Sichuan Province's capital, Chengdu is in south-western China, about 2050 km from Beijing. An important educational and industrial centre, it has many Chinese history highlights, such as the UNESCO World Heritage site, the 3rd-century BC Dujiangyan irrigation project, and the bronze masks in the Sanxingdui Museum. Chengdu is also home to the Giant Panda Breeding Research Base where visitors can see and learn about pandas and China’s conservation efforts.
The success of the breeding programs, and the future they bring to China’s endangered giant panda, ensures this centrally located city remains a hot spot for animal lovers who adore (and seek a close glimpse of) China’s loveable national symbol.
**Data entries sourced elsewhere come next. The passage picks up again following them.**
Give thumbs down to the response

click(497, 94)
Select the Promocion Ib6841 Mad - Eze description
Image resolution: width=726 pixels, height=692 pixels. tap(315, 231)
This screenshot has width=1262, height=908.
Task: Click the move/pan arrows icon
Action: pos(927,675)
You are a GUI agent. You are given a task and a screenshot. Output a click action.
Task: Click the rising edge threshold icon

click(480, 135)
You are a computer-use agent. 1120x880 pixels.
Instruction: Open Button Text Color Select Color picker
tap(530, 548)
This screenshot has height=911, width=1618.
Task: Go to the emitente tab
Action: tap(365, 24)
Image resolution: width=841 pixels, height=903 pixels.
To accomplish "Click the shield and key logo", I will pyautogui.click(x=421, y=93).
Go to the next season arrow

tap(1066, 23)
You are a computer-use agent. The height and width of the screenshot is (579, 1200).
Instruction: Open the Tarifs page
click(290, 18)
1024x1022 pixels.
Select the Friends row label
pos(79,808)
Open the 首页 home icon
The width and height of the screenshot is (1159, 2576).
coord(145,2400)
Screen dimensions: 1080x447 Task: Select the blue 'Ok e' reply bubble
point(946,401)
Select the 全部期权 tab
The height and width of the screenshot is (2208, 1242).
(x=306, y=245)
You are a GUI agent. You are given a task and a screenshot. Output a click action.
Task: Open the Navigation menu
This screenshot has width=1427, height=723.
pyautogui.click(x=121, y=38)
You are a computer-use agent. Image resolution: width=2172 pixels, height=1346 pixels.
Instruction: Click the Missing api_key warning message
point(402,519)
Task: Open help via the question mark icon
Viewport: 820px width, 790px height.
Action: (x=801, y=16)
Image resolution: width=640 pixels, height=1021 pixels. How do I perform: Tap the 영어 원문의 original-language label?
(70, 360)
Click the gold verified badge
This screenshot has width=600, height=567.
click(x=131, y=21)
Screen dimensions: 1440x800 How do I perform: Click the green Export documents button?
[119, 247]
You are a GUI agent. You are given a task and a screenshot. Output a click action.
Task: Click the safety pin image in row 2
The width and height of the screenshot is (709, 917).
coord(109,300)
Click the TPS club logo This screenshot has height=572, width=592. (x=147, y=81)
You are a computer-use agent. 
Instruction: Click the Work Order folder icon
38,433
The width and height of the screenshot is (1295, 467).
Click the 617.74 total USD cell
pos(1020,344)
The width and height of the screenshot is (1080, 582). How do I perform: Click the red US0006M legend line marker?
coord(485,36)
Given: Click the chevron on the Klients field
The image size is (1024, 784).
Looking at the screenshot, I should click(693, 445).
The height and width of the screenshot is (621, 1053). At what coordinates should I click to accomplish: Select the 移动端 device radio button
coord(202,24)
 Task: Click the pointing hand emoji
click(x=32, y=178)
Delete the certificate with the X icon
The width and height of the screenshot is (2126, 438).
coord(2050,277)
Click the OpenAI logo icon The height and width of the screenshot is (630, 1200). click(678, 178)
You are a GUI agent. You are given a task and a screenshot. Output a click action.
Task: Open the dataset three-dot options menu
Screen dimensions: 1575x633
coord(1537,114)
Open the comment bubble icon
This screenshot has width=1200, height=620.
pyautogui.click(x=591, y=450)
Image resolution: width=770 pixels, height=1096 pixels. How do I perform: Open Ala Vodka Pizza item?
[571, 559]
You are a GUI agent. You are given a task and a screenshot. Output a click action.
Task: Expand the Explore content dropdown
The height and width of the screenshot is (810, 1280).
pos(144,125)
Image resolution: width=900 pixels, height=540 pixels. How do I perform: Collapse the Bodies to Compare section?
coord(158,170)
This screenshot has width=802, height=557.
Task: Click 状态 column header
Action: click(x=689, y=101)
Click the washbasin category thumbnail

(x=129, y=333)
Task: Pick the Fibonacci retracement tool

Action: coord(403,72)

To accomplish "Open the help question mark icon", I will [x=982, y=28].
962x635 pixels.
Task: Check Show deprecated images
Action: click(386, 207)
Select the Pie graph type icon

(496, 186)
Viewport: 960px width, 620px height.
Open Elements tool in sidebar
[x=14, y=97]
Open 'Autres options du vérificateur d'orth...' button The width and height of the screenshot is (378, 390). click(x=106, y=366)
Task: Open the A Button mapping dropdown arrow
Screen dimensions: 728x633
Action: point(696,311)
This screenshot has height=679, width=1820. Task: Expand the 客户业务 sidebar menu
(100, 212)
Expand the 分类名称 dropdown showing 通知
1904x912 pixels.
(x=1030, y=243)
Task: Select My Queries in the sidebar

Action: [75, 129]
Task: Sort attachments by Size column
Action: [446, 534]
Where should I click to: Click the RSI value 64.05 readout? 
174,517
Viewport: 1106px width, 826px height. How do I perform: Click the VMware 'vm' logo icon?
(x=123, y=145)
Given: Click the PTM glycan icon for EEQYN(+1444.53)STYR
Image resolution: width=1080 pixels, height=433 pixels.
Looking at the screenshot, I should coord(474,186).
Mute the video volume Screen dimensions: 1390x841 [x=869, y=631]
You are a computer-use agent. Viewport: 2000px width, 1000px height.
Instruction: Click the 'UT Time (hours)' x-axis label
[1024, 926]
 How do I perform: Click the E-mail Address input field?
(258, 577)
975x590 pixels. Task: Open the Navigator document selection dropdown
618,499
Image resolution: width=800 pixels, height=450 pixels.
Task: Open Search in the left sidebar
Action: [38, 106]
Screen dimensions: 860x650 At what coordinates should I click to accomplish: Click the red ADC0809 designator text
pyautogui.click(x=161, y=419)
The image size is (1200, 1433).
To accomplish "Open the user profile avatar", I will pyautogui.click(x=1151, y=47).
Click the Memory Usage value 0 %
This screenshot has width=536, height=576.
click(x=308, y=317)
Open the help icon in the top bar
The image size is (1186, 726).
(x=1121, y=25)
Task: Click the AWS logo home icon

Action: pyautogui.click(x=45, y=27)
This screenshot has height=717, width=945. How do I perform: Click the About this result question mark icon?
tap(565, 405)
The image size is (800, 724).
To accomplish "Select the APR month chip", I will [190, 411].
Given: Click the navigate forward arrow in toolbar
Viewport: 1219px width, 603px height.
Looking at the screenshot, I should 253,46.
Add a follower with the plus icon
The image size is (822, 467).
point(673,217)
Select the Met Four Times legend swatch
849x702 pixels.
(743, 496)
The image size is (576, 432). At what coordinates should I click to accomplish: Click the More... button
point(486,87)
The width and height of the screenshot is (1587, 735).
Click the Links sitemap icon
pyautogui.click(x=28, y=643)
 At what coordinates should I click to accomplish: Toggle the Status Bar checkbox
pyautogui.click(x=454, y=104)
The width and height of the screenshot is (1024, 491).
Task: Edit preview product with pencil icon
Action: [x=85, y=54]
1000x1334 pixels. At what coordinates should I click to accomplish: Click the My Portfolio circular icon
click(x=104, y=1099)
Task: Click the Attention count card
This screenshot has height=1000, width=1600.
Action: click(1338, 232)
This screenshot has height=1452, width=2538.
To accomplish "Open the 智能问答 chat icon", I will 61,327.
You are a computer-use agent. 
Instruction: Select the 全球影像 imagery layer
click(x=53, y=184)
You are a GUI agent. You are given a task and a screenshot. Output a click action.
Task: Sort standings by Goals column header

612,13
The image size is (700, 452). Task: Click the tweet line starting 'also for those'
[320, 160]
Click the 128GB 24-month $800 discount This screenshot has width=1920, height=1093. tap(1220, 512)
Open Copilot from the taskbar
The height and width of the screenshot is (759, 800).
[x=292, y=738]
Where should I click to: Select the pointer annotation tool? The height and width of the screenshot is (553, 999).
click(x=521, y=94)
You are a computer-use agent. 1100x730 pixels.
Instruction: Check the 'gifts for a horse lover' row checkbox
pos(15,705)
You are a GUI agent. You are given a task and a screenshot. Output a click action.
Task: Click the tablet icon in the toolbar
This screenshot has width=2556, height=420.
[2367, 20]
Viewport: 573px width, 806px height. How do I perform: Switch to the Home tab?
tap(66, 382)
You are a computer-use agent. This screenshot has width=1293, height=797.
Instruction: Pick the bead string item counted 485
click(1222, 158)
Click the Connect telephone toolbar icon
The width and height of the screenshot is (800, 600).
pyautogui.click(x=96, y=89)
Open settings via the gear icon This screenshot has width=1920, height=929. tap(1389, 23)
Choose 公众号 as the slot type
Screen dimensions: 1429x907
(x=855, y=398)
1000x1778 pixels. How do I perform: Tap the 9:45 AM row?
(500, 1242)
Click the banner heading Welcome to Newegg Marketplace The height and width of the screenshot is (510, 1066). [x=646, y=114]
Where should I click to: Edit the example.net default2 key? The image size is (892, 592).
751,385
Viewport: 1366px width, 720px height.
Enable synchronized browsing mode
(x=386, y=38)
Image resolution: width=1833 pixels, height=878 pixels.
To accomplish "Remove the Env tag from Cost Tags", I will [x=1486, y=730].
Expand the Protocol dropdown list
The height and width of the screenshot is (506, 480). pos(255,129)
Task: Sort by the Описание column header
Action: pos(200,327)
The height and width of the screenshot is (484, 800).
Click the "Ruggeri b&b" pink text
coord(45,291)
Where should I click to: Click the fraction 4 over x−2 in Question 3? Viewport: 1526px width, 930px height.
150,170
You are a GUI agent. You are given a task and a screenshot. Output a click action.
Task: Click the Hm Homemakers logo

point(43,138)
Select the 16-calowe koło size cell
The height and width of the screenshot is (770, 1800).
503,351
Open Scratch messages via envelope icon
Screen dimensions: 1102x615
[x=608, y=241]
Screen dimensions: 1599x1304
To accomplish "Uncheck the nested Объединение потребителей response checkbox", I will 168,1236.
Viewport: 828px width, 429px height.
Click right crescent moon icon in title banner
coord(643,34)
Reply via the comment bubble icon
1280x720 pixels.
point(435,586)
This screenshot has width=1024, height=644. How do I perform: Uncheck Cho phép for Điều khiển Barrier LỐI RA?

But while the panda provides a prime reason to visit, it isn’t Chengdu’s only attribute as there are many sights and experiences of intrigue to fulfil a traveller’s dreams.
This bustling capital of Sichuan province has a long chequered past – it dates back 2000 years - with so much unearthed over the centuries.
It is in this agricultural heartland that a host of historic sites and relics have been uncovered, a visit to Sanxingdui Museum providing an impressive showcase and insight into ancient Chinese cultures, traditions and handicraft.
Equally intriguing is the UNESCO World Heritage-listed Dujiangyan Irrigation Project which dates back to the 3rd Century BC and highlights how advanced local ingenuity was at the time.
Rising with the development of a more contemporary central Chengdu has been the opening of a contrasting range of restaurants, bars and nightclubs, some found in the Jinniu district, a transformed and revitalised former industrial area of the city.
One Chengdu restaurant is of such magnitude that the waiters move along the corridors on roller blades to ensure the food and drinks arrive in swift time.
No-one should visit without seeing the amazing local act “Changing Face”, the quick removal of colourful masks – far too swift for the human eye.